- Tarefa a cumprir
Prossiga com o texto sobre Ariel Arroyo e a Patagônia a partir da última frase apresentada.

- Trecho do texto
■ ■ ■ ■ ■ ■ ■

Desde que visitei duas cidades pequeninas no risco da fronteira entre Argentina e Chile, fui tomada (de corpo e alma dançante) pelas músicas de seu cantor: Ariel Arroyo. E quando digo seu cantor, não é apenas um genitivo de origem: Ariel não só é da - ele canta e ele é a Patagônia. Não a turística dos ricos esquiando na neve de Bariloche, mas essa, que em suas palavras, é “lugar nenhum”, “só é distância” localizada “entre tanto nada”: a das minas e das lutas dos operários do carvão, esse cantinho rebelde esquecido do mundo. Suas músicas (com suas composições de sons de cachorros latindo e portas que se abrem em um tremendo vendaval), possuem um poder mágico de teletransportação: não importa onde você esteja, elas pintam uma nova paisagem de céu austral, repletos de imensidão e sugestões de beleza. Passando o assombro inicial de me sentir, através de suas músicas, tão pertencente a um local que até ontem era completamente desconhecido, em um momento de loucura fugidia percebi: eu já estive lá. Não em outra vida, ou em uma viagem anterior, nem mesmo em sonhos: eu estive lá porque a Patagônia é um sertão. O sertão não fielmente como o espaço político e geográfico localizável (todo lugar é isso e muito mais), mas esse lugar que borra as fronteiras entre o dentro e o fora. E que cada um de nós, movidos por Eros, tem que atravessar. Desertos que, em tempos imemoriais, já foram mar: “o meu coração é secular”.

■ ■ ■ ■ ■ ■ ■

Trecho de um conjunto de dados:
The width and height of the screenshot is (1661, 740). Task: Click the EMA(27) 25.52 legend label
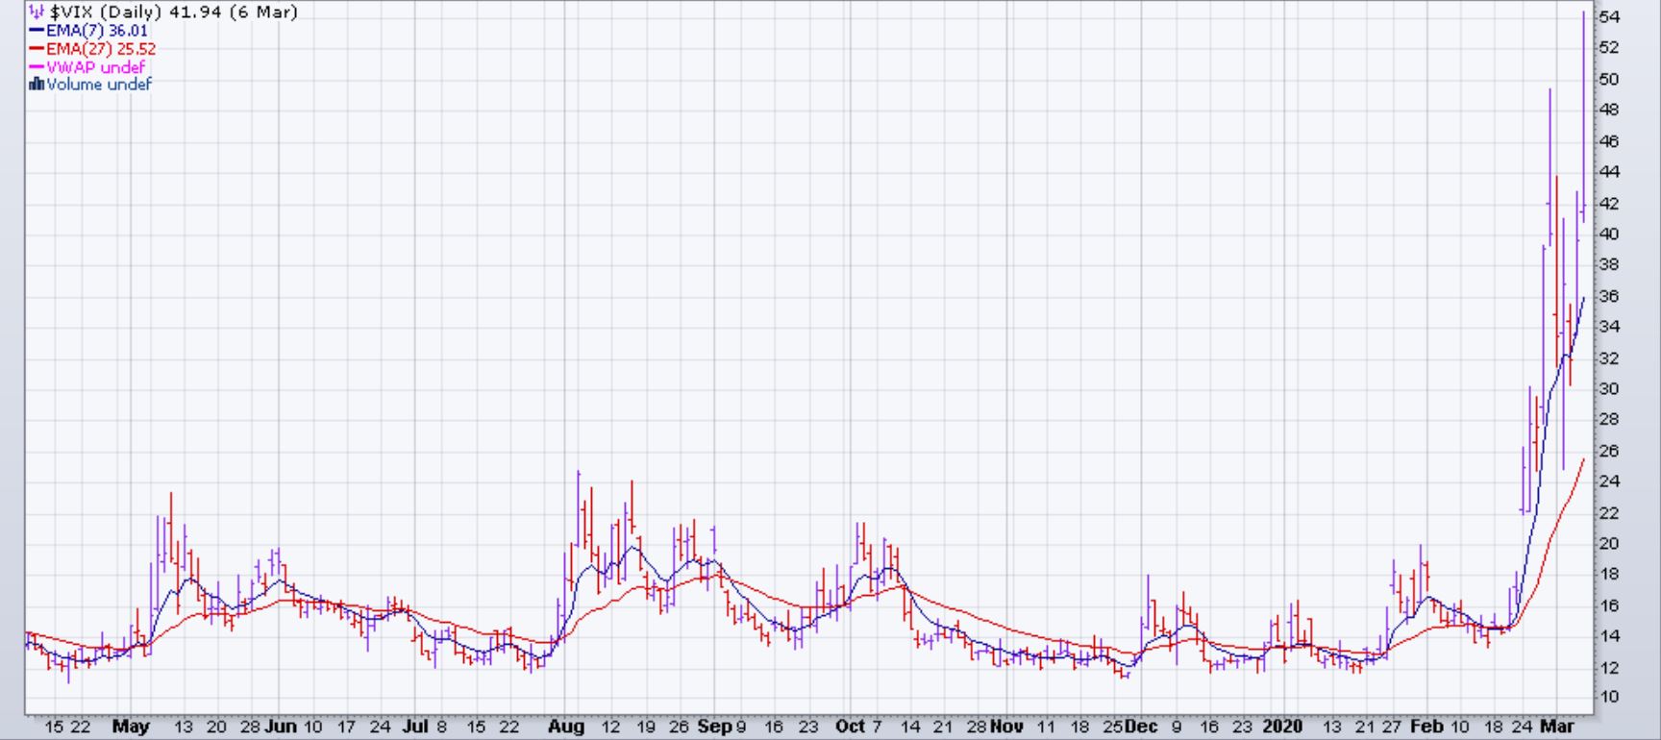pos(101,49)
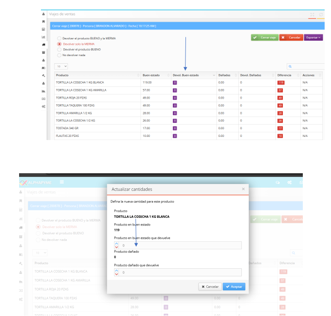Expand the purple Exportar dropdown
The image size is (331, 316).
(x=313, y=37)
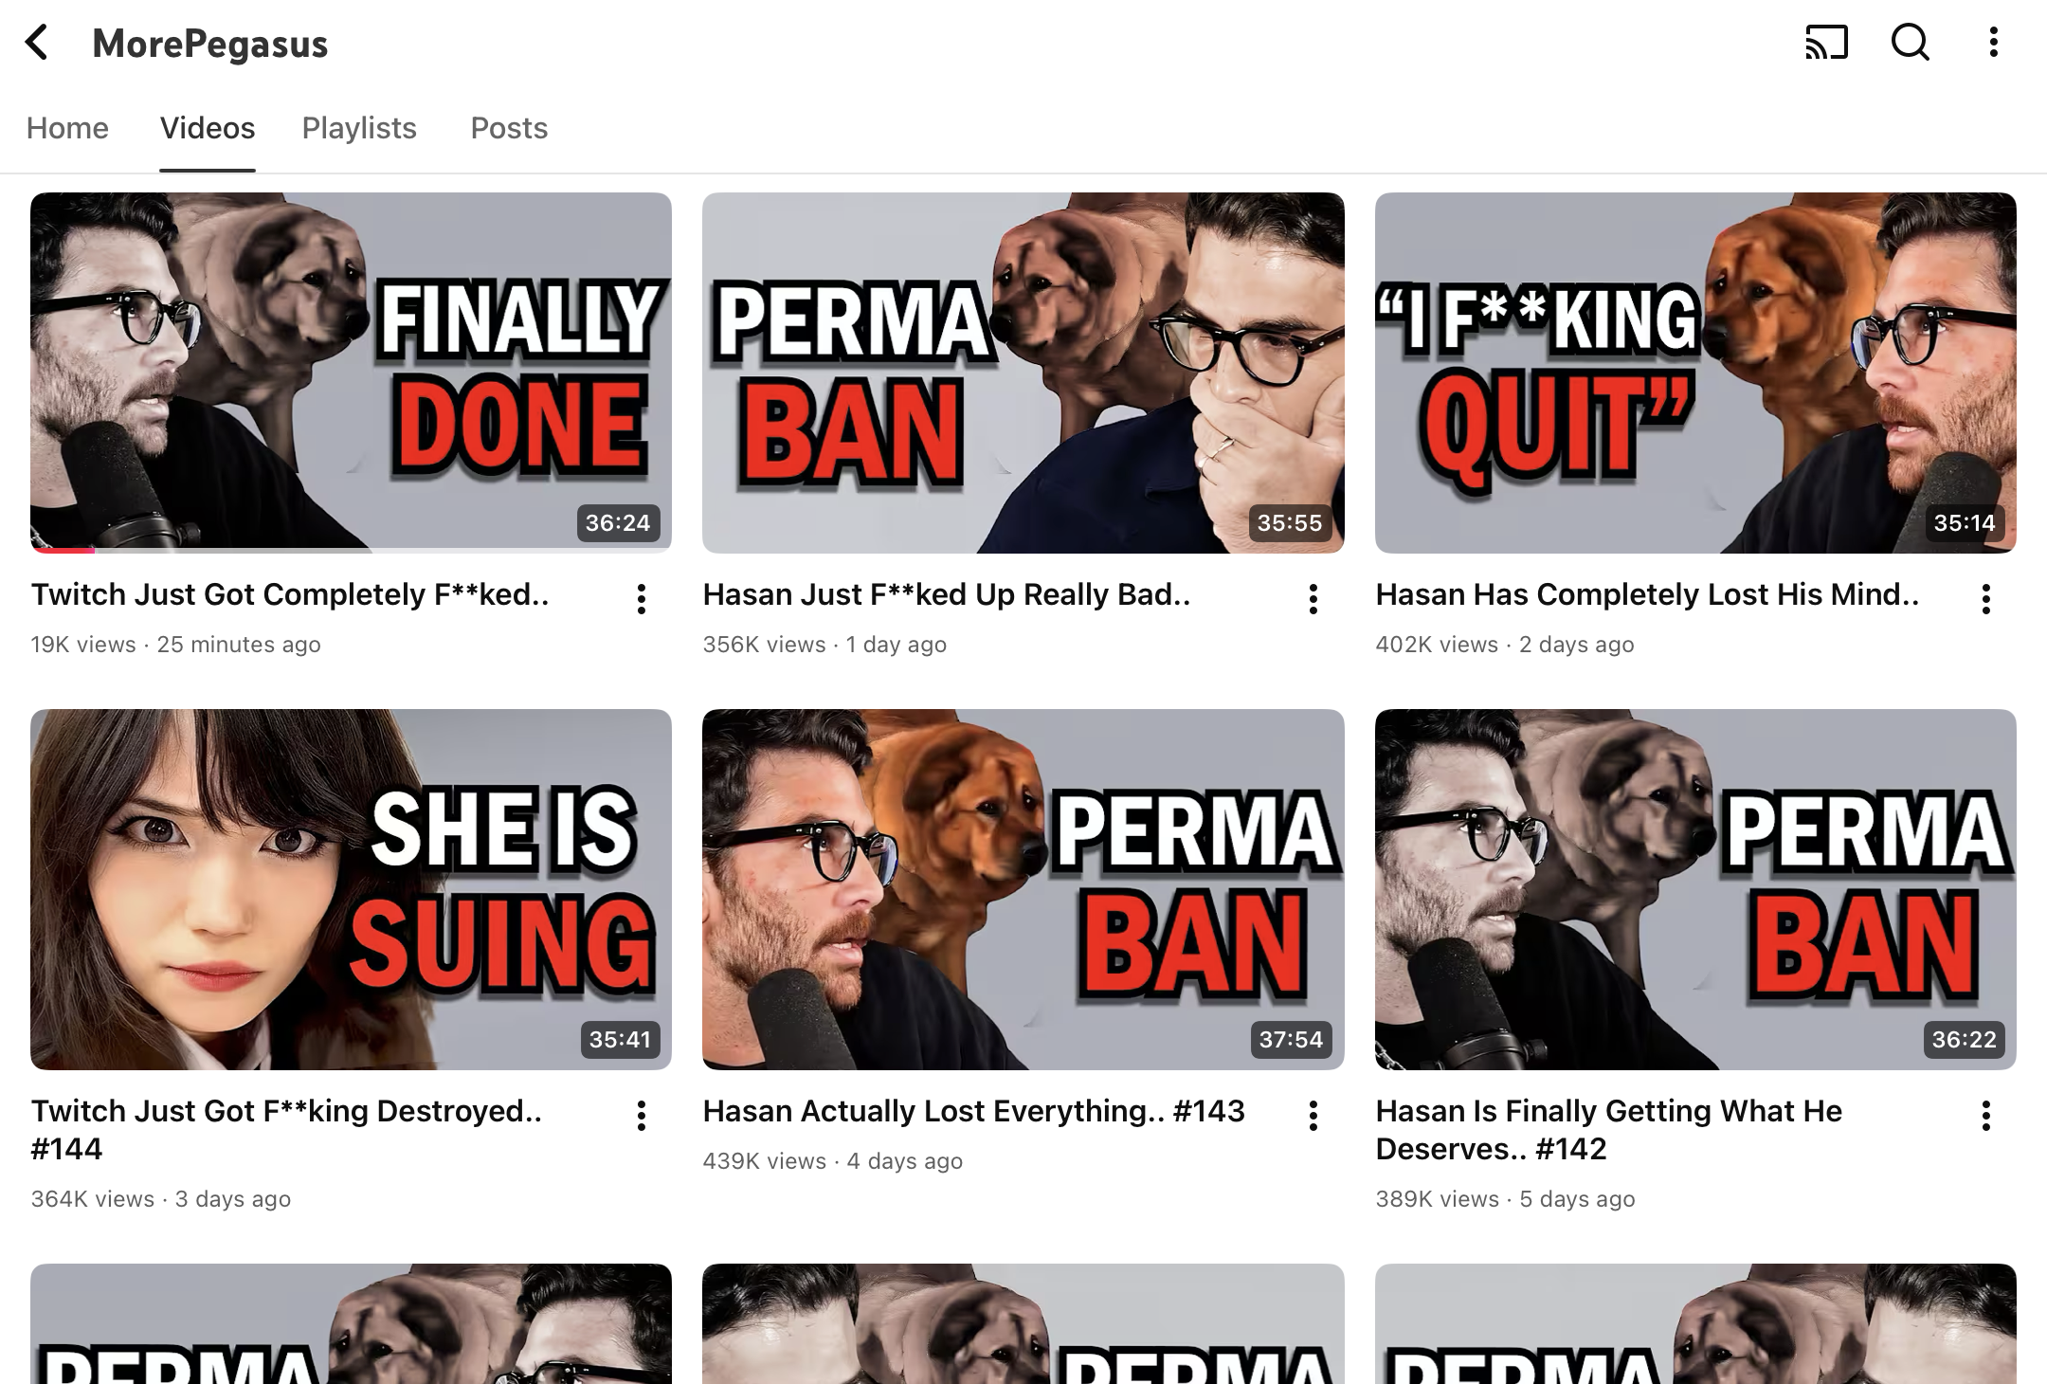This screenshot has height=1384, width=2047.
Task: Open the Cast to device icon
Action: pos(1826,43)
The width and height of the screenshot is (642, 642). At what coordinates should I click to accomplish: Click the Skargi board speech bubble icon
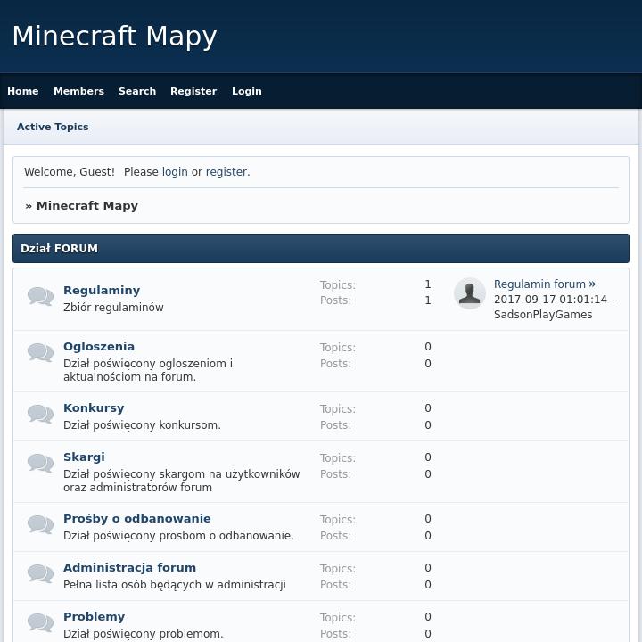(40, 464)
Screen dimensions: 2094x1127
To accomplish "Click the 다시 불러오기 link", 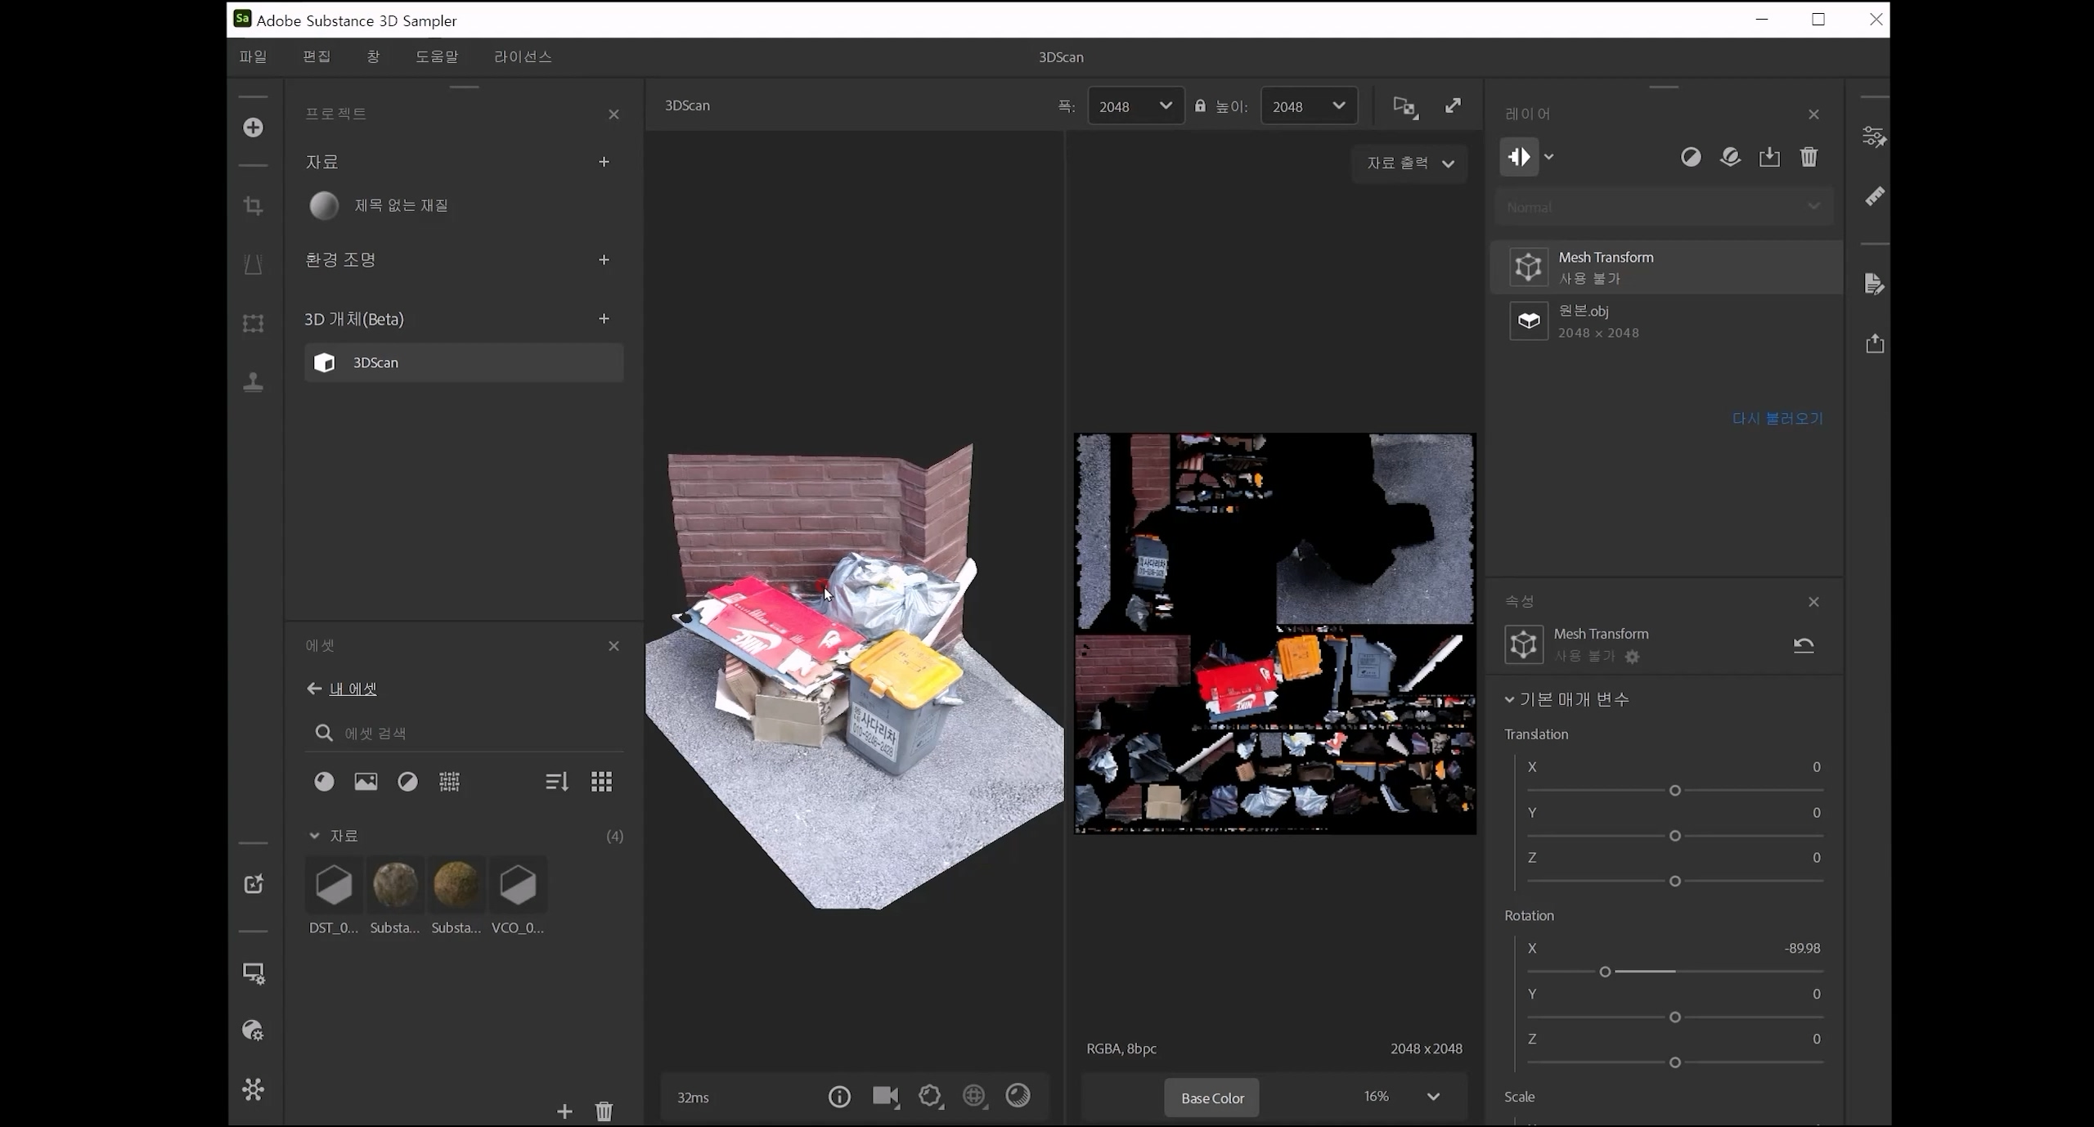I will [x=1777, y=419].
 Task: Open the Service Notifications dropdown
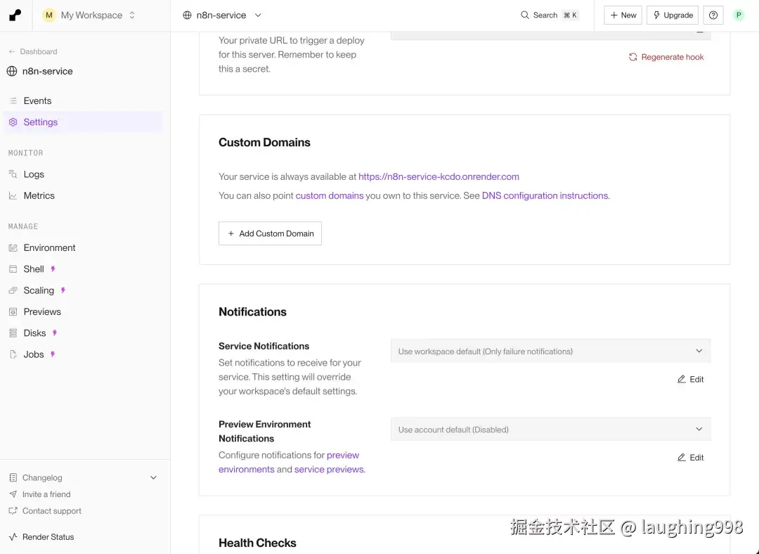[x=550, y=352]
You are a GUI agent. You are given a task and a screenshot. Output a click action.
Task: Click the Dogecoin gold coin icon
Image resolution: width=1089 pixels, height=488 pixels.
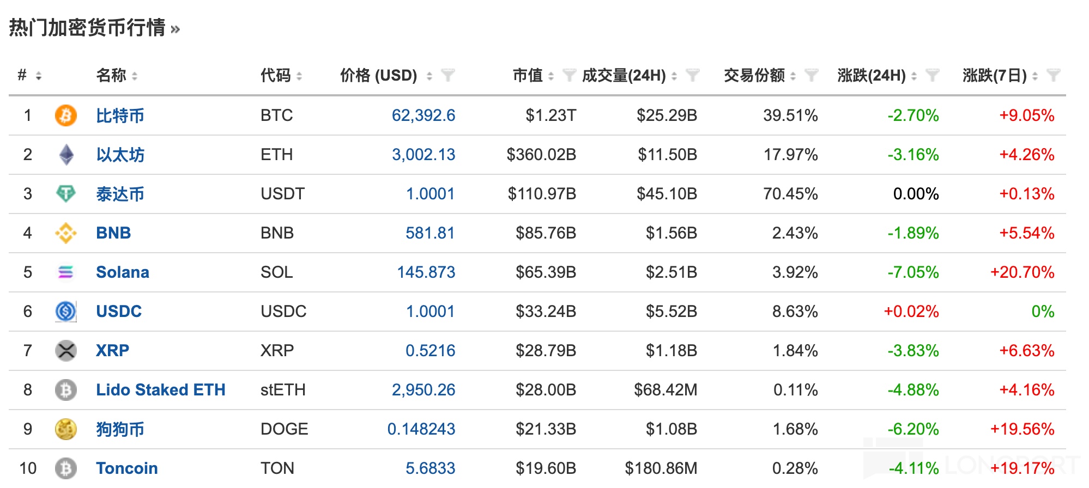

■ ■ ■ ■ ■ ■ ■

- Resposta à tarefa
Como não sou cantora e minha fama nessa área é a de ser expulsa até de karaokê (talvez haja um certo teor alcoólico envolvido nisso), uso daquilo que deus me deu (“Deus existir ou não existir é o mesmo espanto”): a arte da fofoca (orgulhosamente dos cronistas e das mulheres) e a de jogar conversa dentro. Fui coletando pistas nesta trilha sonora - que muito se assemelham aos restos de fósseis de animais marinhos pré-históricos encontrados no deserto-, para comentar com vocês:
Lenga: árvore símbolo da patagônia que vive em comunidade nos vales. Na minha canção favorita de Ariel (ainda que em todas as suas canções o tempo seja marcado pelo tempo das Lengas), ele conta a história de uma que canta em cima do monte, onde ficou como uma bruxa solitária, o luto de ter perdido as suas iguais. Tendo como companhia uma multidão de diferentes, os condores andinos e as águias roxas, ela espalha sementes ao vento, em uma disposição amorosa à vida.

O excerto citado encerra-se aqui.